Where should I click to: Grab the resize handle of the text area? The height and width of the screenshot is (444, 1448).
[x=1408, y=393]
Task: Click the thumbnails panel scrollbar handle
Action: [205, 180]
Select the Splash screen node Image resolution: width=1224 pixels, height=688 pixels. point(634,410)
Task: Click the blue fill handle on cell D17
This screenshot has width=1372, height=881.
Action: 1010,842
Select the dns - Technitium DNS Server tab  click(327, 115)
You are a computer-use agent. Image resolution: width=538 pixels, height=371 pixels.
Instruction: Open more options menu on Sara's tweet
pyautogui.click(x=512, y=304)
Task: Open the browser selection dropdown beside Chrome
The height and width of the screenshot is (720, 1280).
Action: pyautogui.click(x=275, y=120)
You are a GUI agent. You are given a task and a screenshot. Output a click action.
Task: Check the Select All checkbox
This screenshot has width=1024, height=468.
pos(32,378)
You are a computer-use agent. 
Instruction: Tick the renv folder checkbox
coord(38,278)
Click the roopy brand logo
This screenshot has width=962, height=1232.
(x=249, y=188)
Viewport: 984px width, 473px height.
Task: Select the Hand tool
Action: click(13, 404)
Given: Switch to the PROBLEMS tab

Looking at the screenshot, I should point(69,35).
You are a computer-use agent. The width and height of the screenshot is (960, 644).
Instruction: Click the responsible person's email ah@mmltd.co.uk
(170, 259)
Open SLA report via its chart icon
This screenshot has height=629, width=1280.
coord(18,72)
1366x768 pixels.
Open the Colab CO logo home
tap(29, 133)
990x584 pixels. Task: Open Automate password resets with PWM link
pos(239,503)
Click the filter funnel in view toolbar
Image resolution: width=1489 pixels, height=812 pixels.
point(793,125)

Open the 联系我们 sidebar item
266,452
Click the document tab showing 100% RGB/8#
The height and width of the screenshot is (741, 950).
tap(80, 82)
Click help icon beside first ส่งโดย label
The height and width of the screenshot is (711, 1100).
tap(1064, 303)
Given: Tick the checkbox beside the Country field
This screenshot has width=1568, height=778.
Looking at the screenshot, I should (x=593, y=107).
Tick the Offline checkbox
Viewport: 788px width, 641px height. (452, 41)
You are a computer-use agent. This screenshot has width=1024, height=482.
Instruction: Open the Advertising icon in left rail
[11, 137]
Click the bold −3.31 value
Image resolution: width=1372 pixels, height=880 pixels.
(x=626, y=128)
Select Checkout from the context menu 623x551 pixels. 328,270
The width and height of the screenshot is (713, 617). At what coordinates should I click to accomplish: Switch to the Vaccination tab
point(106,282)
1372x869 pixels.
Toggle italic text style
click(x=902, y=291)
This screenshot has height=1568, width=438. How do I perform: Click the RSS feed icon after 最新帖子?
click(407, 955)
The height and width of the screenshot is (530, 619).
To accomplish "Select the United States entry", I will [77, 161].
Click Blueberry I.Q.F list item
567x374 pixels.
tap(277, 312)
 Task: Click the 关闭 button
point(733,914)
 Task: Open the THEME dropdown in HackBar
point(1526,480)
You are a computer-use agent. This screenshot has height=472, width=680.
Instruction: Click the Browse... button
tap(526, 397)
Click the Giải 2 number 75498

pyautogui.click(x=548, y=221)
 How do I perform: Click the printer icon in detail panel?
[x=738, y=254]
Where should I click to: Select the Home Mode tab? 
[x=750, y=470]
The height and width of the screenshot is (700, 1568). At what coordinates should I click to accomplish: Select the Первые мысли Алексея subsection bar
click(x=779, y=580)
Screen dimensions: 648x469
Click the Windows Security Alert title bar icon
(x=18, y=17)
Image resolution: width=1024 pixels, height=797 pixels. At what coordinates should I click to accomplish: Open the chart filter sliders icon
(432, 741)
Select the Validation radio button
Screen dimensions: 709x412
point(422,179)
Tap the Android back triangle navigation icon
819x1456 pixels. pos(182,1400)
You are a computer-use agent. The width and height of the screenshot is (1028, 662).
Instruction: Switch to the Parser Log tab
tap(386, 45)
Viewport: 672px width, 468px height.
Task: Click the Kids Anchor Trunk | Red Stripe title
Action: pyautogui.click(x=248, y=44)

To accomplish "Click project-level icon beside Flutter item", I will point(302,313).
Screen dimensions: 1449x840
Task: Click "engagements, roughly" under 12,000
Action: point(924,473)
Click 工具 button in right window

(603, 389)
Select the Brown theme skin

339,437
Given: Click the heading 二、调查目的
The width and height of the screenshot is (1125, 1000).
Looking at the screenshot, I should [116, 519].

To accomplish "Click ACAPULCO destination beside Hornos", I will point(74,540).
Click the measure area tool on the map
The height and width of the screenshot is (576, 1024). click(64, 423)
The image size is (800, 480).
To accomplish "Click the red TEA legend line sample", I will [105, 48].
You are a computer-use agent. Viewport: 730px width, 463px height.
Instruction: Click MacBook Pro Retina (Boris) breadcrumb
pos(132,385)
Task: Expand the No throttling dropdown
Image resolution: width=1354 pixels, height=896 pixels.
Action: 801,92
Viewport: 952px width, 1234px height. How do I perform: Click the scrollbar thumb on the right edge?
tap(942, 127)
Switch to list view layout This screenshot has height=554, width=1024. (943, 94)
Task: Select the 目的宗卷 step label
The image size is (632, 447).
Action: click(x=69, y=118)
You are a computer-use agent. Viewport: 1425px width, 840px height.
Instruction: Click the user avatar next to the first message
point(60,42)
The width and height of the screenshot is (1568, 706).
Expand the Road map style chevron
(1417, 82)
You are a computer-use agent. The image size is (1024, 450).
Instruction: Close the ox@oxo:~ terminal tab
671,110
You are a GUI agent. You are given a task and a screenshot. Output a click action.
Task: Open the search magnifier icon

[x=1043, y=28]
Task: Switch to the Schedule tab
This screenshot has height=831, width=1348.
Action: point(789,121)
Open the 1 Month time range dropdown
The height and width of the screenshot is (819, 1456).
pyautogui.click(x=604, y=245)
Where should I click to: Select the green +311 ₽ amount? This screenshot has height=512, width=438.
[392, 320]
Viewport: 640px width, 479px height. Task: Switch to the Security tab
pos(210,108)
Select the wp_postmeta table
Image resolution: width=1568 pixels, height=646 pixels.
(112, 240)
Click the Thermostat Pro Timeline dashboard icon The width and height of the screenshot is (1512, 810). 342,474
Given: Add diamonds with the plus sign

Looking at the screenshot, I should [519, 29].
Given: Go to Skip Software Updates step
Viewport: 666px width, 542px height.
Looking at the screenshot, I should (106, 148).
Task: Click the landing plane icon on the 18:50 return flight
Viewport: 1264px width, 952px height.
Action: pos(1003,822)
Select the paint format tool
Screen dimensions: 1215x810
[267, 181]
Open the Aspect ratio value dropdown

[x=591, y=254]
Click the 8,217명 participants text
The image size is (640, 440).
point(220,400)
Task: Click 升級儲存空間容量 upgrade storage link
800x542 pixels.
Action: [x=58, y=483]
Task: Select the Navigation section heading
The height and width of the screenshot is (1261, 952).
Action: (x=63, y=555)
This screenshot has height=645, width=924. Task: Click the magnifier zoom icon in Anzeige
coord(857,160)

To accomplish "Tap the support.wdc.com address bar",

**Directions**
Return, please, every line from the one that contains "Where should I click to: Select the green" through the final line of the listing, exactly, and no others.

**Written solution**
Where should I click to: Select the green +311 ₽ amount? This screenshot has height=512, width=438.
[392, 320]
Viewport: 640px width, 479px height. Task: Switch to the Security tab
pos(210,108)
Select the wp_postmeta table
Image resolution: width=1568 pixels, height=646 pixels.
(112, 240)
Click the Thermostat Pro Timeline dashboard icon The width and height of the screenshot is (1512, 810). 342,474
Given: Add diamonds with the plus sign

Looking at the screenshot, I should [519, 29].
Given: Go to Skip Software Updates step
Viewport: 666px width, 542px height.
Looking at the screenshot, I should (106, 148).
Task: Click the landing plane icon on the 18:50 return flight
Viewport: 1264px width, 952px height.
Action: pos(1003,822)
Select the paint format tool
Screen dimensions: 1215x810
[267, 181]
Open the Aspect ratio value dropdown

[x=591, y=254]
Click the 8,217명 participants text
The image size is (640, 440).
point(220,400)
Task: Click 升級儲存空間容量 upgrade storage link
800x542 pixels.
Action: [x=58, y=483]
Task: Select the Navigation section heading
The height and width of the screenshot is (1261, 952).
Action: (x=63, y=555)
This screenshot has height=645, width=924. Task: Click the magnifier zoom icon in Anzeige
coord(857,160)

To accomplish "Tap the support.wdc.com address bar",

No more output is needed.